4. En second lieu, pour justifier de l'urgence à suspendre l'exécution de la décision portant refus de titre de séjour en litige, M. A C fait valoir que, à défaut d'avoir un récépissé de demande de titre de séjour l'autorisant à travailler, son contrat d'apprentissage de maintenance de construction et de manutention a été suspendu, ce qui le place dans une situation de précarité financière. S'il est constant que le requérant a signé un contrat de professionnalisation pour la période du 16 août 2022 au 31 juillet 2023, il n'établit pas que la décision attaquée mettrait fin à celui-ci. Au demeurant, la circonstance qu'il ne pourrait pas suivre la formation initialement envisagée ne saurait, à elle seule, caractériser une situation d'urgence à suspendre l'exécution de la décision portant refus de titre de séjour. Enfin, le requérant, célibataire et sans enfant, n'établit pas se trouver dans une situation de précarité caractérisant une situation d'urgence au sens des dispositions de l'article L. 521-1 du code de justice administrative justifiant que, sans attendre le jugement de la requête au fond, l'exécution de la décision qu'il conteste soit suspendue. Par suite, la condition d'urgence prévue par ces dispositions ne peut être regardée comme étant remplie.

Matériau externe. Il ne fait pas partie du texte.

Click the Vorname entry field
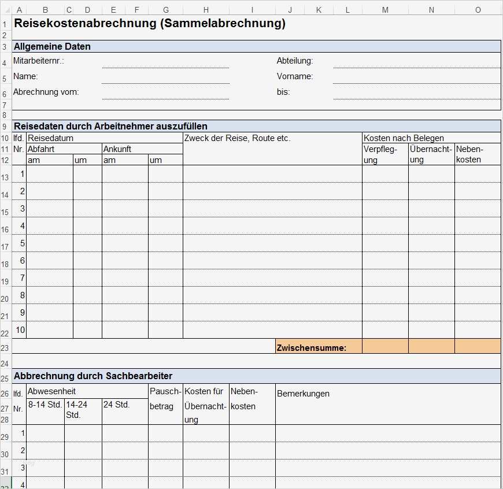The width and height of the screenshot is (503, 489). tap(416, 76)
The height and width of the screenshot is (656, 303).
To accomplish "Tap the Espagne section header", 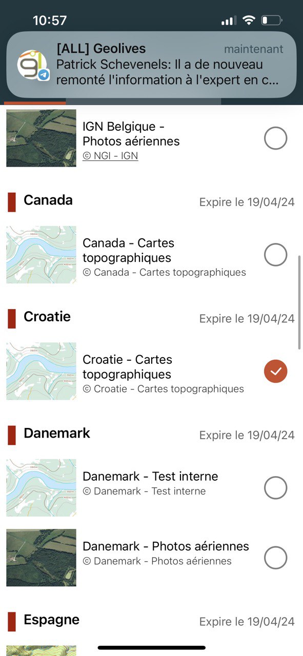I will tap(52, 621).
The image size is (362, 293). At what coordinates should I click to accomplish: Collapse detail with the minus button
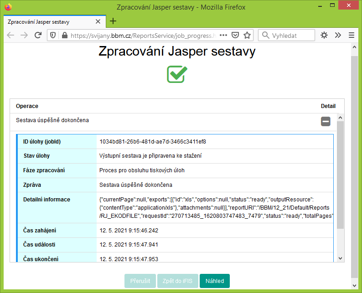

5. Il résulte de ce qui précède que les conclusions du requérant, y compris celles aux fins d'injonctions, d'astreinte et celles relatives aux frais liés au litige, doivent être rejetées en application des dispositions de l'article L. 522-3 du code de justice administrative.

O R D O N N E :

Article 1er : La requête de M. A C est rejetée.

Article 2 : La présente ordonnance sera notifiée à M. B A C.

Fait à Clermont-Ferrand, le 25 avril 2023.

La présidente du tribunal,

juge des référés,

S. BADER-KOZA

La République mande et ordonne au préfet du Puy-de-Dôme, en ce qui le concerne ou à tous commissaires de justice à ce requis en ce qui concerne les voies de droit commun contre les parties privées, de pourvoir à l'exécution de la présente décision.